Derzeit unterstützt die AUSSOM mit fast 12.000 Soldaten die somalische Regierung im Kampf gegen die mit al-Qaida verbundene Extremistengruppe al-Shabaab. Die Operationen der Mission sind stark auf die logistische Unterstützung der UNSOS angewiesen, von der Versorgung mit Nahrungsmitteln, sauberem Wasser und Treibstoff bis hin zu medizinischer Betreuung und Truppentransport.
Ein Sprecher des US- Außenministeriums erklärte, Washington habe fast 2 Milliarden Dollar zu UNSOS und seinen Vorgängermechanismen beigetragen, doch Somalia habe es bisher nicht geschafft, seine Sicherheitserfolge zu sichern oder einen Großteil seiner nationalen Sicherheitsverantwortung zu übernehmen.
Laut den USA würde die Fortsetzung der Finanzierung einer Mission, die ihre zentralen Sicherheitsziele nicht erreicht hat, Ressourcen von den wichtigeren Sicherheitsprioritäten des Landes abziehen.

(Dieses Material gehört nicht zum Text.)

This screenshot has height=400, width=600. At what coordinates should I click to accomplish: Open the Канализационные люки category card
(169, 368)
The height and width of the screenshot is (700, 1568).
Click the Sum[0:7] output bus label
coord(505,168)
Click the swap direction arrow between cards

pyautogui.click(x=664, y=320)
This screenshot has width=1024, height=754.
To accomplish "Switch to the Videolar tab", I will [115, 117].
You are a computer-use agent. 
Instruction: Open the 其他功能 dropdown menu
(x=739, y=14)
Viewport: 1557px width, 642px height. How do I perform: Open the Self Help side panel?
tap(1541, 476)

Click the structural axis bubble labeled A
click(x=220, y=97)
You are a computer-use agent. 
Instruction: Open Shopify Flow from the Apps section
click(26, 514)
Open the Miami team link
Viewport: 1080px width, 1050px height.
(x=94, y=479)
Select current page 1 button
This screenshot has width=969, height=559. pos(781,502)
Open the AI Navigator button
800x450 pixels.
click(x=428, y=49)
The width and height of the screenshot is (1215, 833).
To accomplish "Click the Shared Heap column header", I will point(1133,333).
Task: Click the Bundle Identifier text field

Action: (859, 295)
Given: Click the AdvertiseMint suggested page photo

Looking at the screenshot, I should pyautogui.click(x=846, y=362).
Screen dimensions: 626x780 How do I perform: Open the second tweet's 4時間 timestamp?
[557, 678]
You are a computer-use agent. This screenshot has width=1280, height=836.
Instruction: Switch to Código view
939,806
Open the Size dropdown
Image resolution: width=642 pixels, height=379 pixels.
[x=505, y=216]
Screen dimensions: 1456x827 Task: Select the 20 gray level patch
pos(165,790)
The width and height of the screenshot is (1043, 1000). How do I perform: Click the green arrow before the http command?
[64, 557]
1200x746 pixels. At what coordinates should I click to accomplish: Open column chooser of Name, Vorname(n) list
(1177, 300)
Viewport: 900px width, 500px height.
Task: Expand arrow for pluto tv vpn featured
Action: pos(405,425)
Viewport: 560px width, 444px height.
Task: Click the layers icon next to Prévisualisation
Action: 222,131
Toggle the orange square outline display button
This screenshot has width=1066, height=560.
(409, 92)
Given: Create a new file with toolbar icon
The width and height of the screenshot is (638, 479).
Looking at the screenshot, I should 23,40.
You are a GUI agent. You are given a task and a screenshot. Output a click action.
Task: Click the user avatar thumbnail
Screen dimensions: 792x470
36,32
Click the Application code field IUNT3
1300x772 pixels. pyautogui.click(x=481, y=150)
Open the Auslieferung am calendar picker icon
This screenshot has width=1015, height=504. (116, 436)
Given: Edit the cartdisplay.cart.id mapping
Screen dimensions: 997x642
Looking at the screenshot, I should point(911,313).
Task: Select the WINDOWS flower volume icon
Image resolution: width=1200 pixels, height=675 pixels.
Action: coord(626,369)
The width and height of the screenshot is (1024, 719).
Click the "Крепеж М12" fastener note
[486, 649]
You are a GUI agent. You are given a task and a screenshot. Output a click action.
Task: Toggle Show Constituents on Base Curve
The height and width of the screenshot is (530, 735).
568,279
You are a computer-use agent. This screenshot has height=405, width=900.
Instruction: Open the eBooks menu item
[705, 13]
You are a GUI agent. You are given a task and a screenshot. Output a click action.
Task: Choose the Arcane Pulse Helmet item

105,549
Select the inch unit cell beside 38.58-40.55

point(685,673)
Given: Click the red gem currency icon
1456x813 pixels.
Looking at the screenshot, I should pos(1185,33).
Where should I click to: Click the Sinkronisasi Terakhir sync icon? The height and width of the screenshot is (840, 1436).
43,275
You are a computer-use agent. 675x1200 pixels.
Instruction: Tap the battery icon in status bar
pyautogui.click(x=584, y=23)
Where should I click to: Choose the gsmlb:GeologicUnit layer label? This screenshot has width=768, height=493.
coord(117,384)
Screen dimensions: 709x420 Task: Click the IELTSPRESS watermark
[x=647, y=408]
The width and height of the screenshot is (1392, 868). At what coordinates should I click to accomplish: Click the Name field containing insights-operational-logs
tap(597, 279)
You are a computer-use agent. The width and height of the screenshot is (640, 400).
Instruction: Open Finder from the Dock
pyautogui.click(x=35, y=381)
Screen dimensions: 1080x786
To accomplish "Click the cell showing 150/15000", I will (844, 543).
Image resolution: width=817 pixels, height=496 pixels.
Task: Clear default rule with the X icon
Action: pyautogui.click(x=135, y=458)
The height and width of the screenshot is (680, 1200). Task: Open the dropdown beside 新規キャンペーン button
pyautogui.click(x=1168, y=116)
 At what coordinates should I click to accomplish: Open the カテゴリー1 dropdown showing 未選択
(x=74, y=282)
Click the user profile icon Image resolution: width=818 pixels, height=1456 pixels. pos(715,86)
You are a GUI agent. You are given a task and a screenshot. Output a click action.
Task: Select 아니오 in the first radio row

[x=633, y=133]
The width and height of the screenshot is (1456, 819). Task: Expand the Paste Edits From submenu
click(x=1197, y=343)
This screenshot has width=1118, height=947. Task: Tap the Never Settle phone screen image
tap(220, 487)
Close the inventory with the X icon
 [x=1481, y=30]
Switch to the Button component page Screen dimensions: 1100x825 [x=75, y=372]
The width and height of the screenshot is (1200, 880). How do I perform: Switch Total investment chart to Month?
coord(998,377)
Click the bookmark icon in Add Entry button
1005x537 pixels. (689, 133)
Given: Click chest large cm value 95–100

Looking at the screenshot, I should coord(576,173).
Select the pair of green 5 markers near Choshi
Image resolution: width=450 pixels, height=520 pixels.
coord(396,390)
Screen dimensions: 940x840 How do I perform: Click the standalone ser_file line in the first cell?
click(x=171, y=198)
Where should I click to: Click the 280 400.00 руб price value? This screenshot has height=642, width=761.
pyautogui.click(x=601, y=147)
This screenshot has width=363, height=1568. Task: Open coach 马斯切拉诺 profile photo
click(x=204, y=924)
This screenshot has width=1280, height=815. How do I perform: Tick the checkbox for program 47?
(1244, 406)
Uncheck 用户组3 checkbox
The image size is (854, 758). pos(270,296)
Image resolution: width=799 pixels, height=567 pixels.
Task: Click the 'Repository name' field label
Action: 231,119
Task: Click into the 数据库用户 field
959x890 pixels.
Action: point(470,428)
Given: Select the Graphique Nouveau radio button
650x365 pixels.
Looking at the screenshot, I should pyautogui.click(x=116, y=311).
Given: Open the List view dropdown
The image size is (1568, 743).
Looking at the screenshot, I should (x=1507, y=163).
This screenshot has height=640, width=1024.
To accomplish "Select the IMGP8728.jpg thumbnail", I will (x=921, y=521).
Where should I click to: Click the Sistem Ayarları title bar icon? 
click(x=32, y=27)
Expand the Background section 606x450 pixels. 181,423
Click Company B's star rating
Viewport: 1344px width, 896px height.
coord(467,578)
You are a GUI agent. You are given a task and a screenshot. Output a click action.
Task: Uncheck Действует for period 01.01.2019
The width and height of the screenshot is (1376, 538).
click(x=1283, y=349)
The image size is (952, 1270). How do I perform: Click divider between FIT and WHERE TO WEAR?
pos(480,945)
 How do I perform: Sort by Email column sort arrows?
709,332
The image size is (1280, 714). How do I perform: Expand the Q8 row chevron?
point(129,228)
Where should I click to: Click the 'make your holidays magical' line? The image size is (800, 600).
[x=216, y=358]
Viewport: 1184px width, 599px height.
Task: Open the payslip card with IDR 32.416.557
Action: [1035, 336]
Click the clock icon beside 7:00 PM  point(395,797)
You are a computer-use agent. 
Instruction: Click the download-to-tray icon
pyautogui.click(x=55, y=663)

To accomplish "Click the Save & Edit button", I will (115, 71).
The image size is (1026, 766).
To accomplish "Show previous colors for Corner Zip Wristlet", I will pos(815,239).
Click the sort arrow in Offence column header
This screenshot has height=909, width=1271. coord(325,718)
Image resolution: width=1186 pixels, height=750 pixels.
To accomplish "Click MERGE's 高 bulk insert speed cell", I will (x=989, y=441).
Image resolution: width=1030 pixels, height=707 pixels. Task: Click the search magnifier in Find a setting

Die AU-Kommission warnte, dass die US-Entscheidung die logistischen, operativen und finanziellen Kapazitäten der AUSSOM erheblich beeinträchtigen werde. Diplomaten gehen davon aus, dass die Friedensmission in Somalia ohne eine baldige alternative Finanzierungsquelle ihren Betrieb in naher Zukunft nur schwer aufrechterhalten kann.